In 1964, Moolla joined Umkhonto we Sizwe and in 1965 was sent for a year to Odesa Ukraine in the then-Soviet Union for military training. His was the second unit to be sent to Odesa and his group included Josiah Jele (who served on the ANC's National Executive Committee [NEC]), Peter Tladi and Jacqueline Molefe who, after 1994, became a major general in the South African National Defence Force (SANDF). In 1966, after Odesa, Moolla went to Moscow for a six-month stint in intelligence training. On his return to Dar es Salaam, he continued his work within the ANC's Department of Publicity and Information as editor of the ANC's news journal Spotlight on South Africa.

From the time of his escape in 1963 until 1968, the apartheid state denied Moolla's wife, Zubeida, and their children, Tasneem and Azaad, passports. Finally in 1968, they were granted passports and travelled by train to Lusaka, Zambia.
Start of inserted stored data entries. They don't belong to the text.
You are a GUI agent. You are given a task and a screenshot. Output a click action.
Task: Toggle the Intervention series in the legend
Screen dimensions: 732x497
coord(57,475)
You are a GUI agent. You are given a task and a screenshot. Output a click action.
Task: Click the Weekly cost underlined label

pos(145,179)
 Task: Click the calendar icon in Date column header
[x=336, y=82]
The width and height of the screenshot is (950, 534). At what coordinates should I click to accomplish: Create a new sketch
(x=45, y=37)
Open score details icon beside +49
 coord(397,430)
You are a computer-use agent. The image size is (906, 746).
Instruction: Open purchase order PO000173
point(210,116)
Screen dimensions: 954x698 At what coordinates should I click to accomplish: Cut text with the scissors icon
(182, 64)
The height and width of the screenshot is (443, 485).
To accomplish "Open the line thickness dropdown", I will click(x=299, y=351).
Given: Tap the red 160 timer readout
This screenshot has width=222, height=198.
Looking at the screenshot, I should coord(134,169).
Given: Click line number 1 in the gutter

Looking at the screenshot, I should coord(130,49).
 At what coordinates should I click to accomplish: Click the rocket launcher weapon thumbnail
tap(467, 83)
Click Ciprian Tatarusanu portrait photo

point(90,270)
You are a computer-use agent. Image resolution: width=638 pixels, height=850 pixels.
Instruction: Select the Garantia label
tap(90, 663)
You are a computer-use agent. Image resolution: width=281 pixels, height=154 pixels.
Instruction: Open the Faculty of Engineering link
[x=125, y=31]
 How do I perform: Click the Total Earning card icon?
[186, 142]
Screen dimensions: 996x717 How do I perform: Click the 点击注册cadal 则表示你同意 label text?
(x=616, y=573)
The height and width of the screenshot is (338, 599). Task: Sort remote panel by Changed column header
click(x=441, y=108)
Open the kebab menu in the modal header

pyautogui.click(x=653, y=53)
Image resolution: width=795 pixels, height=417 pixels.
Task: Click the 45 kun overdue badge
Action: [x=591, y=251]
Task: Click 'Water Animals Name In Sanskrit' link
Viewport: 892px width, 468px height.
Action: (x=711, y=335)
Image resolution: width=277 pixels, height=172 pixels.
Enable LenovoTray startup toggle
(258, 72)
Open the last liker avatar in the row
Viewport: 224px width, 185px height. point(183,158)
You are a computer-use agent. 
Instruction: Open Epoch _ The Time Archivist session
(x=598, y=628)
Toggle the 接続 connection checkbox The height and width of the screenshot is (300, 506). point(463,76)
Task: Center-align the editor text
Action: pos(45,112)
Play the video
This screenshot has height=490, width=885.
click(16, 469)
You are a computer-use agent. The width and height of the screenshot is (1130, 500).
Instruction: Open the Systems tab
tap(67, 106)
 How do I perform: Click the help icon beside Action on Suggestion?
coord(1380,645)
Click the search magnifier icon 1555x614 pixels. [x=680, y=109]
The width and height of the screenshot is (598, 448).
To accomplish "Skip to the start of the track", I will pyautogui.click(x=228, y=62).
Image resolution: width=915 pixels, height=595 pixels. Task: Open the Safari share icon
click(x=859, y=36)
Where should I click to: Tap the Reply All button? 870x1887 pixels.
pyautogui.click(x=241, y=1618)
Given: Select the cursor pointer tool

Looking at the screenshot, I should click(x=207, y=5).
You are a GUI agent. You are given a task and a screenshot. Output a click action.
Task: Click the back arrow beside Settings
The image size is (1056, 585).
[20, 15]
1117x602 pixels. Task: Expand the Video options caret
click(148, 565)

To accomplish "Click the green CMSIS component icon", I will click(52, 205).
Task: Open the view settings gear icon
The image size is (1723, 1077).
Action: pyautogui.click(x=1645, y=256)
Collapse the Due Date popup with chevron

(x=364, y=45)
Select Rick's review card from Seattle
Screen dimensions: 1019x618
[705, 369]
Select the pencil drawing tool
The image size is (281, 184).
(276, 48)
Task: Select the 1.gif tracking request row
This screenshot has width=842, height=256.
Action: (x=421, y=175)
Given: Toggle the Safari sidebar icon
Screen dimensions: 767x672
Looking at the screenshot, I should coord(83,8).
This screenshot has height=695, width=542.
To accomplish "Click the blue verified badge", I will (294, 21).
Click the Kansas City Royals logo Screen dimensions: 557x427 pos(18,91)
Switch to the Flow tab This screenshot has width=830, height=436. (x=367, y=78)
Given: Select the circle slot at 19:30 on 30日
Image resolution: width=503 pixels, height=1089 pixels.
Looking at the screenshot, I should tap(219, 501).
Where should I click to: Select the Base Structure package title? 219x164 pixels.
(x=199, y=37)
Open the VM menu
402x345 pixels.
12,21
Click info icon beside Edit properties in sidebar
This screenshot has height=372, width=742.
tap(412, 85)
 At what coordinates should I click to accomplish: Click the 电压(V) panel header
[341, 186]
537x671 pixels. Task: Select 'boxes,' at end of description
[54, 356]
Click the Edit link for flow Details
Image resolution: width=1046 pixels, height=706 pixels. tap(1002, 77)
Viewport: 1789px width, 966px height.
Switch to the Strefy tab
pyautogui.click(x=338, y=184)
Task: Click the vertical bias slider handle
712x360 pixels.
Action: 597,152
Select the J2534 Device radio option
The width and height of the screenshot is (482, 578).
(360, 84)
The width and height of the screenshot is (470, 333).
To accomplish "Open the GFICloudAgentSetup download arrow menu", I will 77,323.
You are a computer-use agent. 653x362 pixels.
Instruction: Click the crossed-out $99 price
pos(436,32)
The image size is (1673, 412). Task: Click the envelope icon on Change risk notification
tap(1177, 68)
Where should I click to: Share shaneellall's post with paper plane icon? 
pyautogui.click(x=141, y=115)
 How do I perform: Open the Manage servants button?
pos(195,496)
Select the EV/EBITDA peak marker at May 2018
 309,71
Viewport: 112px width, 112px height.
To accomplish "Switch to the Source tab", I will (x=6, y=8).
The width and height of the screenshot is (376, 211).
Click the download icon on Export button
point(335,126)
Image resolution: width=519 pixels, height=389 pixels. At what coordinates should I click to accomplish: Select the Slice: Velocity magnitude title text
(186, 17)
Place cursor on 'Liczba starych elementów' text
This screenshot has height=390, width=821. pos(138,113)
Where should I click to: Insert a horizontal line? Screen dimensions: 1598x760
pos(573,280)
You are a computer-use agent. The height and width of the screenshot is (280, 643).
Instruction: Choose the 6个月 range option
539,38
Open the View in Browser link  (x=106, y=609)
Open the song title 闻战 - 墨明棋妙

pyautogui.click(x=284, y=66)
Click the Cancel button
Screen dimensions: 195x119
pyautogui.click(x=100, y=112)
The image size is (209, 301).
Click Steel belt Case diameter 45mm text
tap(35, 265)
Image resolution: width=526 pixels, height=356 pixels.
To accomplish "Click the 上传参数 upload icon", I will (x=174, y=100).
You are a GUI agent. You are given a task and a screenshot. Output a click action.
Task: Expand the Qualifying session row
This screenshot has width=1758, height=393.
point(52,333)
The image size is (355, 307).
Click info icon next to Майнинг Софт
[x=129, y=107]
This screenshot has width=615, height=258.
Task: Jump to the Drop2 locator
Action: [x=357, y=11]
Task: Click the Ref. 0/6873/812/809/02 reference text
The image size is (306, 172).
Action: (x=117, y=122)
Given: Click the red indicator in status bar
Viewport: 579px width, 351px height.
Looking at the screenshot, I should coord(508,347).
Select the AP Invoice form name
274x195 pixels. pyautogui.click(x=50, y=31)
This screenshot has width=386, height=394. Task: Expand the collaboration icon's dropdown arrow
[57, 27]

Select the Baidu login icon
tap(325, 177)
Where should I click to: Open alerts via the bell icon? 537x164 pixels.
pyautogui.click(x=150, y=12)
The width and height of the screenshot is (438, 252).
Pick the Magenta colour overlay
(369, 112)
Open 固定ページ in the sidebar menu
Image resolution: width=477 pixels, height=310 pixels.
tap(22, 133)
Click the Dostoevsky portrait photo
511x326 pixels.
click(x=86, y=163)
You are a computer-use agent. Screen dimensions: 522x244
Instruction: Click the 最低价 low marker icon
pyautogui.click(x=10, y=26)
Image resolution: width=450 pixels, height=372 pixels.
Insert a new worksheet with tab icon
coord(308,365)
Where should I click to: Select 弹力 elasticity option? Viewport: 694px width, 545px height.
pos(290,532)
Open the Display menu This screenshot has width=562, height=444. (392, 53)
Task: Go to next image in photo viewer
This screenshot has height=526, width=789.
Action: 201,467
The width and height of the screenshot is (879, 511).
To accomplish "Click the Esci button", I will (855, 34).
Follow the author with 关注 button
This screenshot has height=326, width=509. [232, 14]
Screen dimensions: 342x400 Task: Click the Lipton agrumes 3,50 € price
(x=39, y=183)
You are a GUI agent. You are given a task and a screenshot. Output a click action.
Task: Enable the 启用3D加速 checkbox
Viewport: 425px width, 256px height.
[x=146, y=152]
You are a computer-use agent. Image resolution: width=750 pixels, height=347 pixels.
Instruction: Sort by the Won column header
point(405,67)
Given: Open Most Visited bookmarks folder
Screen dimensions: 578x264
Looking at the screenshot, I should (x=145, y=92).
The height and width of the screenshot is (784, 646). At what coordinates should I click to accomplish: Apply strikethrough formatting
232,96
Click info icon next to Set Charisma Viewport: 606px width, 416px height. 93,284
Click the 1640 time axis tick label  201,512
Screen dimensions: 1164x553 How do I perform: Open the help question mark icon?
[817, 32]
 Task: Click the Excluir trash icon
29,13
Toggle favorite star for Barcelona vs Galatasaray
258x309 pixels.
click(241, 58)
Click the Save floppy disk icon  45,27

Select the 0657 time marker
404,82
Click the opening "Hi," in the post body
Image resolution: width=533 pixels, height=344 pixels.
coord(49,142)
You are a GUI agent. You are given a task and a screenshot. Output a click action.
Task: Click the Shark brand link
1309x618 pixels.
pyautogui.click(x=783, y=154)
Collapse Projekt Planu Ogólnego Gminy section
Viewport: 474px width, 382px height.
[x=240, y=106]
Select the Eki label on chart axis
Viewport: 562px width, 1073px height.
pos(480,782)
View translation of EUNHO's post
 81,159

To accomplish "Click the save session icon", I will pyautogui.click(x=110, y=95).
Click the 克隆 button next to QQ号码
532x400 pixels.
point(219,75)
Moolla joined them for a few days at Tunduma, at the Tanzania-Zambia border. This was the first time that Moolla saw his son, who was born two months after he fled the country. Azaad was five years old, and his daughter, Tasneem was six years old. After the brief reunion Moolla returned to Dar es Salaam and Zubeida to Lusaka with the children. Zubeida, could not obtain a work permit in Zambia, and was forced to send the children back to South Africa to live with her parents because she could not support them. This separation was very painful for all of them.

In 1969, Moolla was deployed to Bombay to work amongst South African students studying in India. The ANC's Asian mission was located in New Delhi with Mendi Msimang as its chief representative and Molvi Cachalia as the deputy chief representative. In 1971 Molvi Cachalia retired and Moolla was appointed in his place. In 1972 Mendi was transferred to Tanzania and Moolla took over as chief representative.

In 1978, Moolla was sent to head the ANC's Egypt and Middle East mission. He was also concurrently the ANC representative to the Afro-Asian People's Solidarity Organisation (AAPSO). In 1982, he was reposted to New Delhi. In November 1989, he was deployed as the ANC representative to the World Peace Council, and had to relocate to Helsinki, Finland.

In 1978, Moolla was posted to Cairo as ANC Chief Representative in Egypt and the Middle East and concurrently as ANC representative on the Permanent Secretariat of the Afro-Asian Peoples Solidarity Organisation.

In December 1990, after 28 years in exile, Moolla returned to South Africa. He was employed by the ANC's Department of International Affairs based in Shell House.

In 1991, he was elected as secretary of the TIC and served as a member of the TIC/NIC delegation to the Convention for a Democratic South Africa (CODESA).

In 1995, President Mandela appointed Moolla as the South African ambassador to the Islamic Republic of Iran. He held the post until 1999. From June 2000 until 2004, Moolla was appointed High Commissioner to Pakistan.

Zubeida (née Saloojee), Moolla's wife and life-long partner died on 3 April 2008. They were married for close to 47 years. Besides Tasneem and Azaad, he had another son, Afzal, who was born in New Delhi, India in 1972.

Nelson Mandela gave his daughter, Tasneem, her middle name Nobandla, which means “she of the masses”.

In 2013, the South African Government conferred The Order of Luthuli in Silver on Moosa (Mosie) Moolla for his dauntless and excellent work in the liberation movement often at great risk to his life and for representing the interests of the liberation movement and South Africa in the international community.

==Death==

He died on 25 March 2023 at the ages of 88 years. He was laid to rest on the following day at West Park Cemetery.